In particular, the warranty is excluded if:
- excessive stress is applied and unsuitable operating materials are used;
- changes or repairs have been made to the products which have not been carried out by BAMAG, unless BAMAG has expressly agreed to this in writing;
- the customer does not take appropriate defensive measures after the occurrence of damage. He is always obliged to mitigate the damage.
7.3
Furthermore, the warranty by BAMAG expires in the event of non-fulfilment of the terms of payment.
7.4
BAMAG shall only be liable and provide warranty for parts delivered and installed by the customer if defects were not recognisable during a proper inspection of the goods and the products sold are used as intended. Furthermore, the assembly and installation instructions must be observed, the products must not be overloaded, overstressed or taken apart, and no unsuitable third-party parts may have been used. The installation must have been carried out professionally.
7.5
If the function of the product is impaired during the warranty period and the defect has been reported by the customer in due time and form, BAMAG shall carry out the rectification of the defect free of charge – except in the cases listed in Clauses 7.2 to and including Clause 7.4 – provided that BAMAG has been notified of the impairment during normal working hours; any other claims of the customer are excluded. Before handing over storage media to BAMAG, the customer must make backup copies of data stored on computers, hard disks or other storage media, as these may be lost or damaged (e.g., during a repair). Any liability of BAMAG for data loss and data damage is excluded.
7.6
The assignment of warranty claims and their offsetting is excluded.
8. Liability
BAMAG fully excludes any liability regardless of the basis of liability and claims for damages against BAMAG and any auxiliary persons and vicarious agents to the extent permitted by law. BAMAG also accepts no liability whatsoever for items supplied by third parties or partner companies of BAMAG and for development, project planning, installation, assembly, consulting, maintenance, after-sales or other services provided.
9. Software use
Insofar as software is included in the scope of the order, BAMAG grants the customer a non-exclusive, non-transferable and only project-related right to use the delivered software including its documentation. This licence of use shall apply exclusively for the customer's own use in connection with the delivered product and at the designated location.
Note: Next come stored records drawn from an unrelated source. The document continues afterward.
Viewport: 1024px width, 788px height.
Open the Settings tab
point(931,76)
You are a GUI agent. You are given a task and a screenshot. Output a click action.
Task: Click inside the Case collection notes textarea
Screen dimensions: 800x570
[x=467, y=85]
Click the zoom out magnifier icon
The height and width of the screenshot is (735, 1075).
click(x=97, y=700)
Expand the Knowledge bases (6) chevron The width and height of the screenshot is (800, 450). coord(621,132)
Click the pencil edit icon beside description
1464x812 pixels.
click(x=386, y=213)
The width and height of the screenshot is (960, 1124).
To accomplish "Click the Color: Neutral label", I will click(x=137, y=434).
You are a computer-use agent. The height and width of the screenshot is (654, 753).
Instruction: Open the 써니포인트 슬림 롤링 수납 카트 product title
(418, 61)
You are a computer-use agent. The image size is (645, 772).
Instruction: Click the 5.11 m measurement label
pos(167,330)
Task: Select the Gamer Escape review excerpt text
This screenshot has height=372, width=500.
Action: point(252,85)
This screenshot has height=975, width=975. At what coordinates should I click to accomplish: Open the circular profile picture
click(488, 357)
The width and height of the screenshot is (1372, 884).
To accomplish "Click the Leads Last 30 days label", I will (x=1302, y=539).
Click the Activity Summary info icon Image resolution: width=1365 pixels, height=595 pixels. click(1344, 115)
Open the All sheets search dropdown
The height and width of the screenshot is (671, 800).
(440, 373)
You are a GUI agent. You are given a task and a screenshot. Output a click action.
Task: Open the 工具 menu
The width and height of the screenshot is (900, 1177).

The use of the software for other than the product delivered by BAMAG is prohibited. Copies may only be made for archiving and backup purposes. In particular, the customer may not disassemble, decompile, decrypt or reverse-engineer or otherwise process the software without the prior written consent of BAMAG. In case of infringement, BAMAG may revoke the right of use. The use of the software shall be governed by a special licence agreement to be concluded between the customer and BAMAG.
10. Final provisions
10.1
If any clause in these GTC is or becomes invalid, illegal or unenforceable, this shall not affect the validity of the other clauses.
10.2
Substantive Swiss law excluding the conflict of laws as well as international law, in particular the UN Convention on Contracts for the International Sale of Goods, shall apply exclusively.
10.3
To the extent permitted by law, the place of jurisdiction for disputes arising from or in connection with these GTC or otherwise from the legal relationship between the customer and BAMAG, irrespective of their legal nature, shall be at the registered office of BAMAG. BAMAG has the right to alternatively assert its claims at the domicile of the customer or before any other competent court.
10.4
The German version of these GTC shall prevail in case of discrepancies with the version in another language.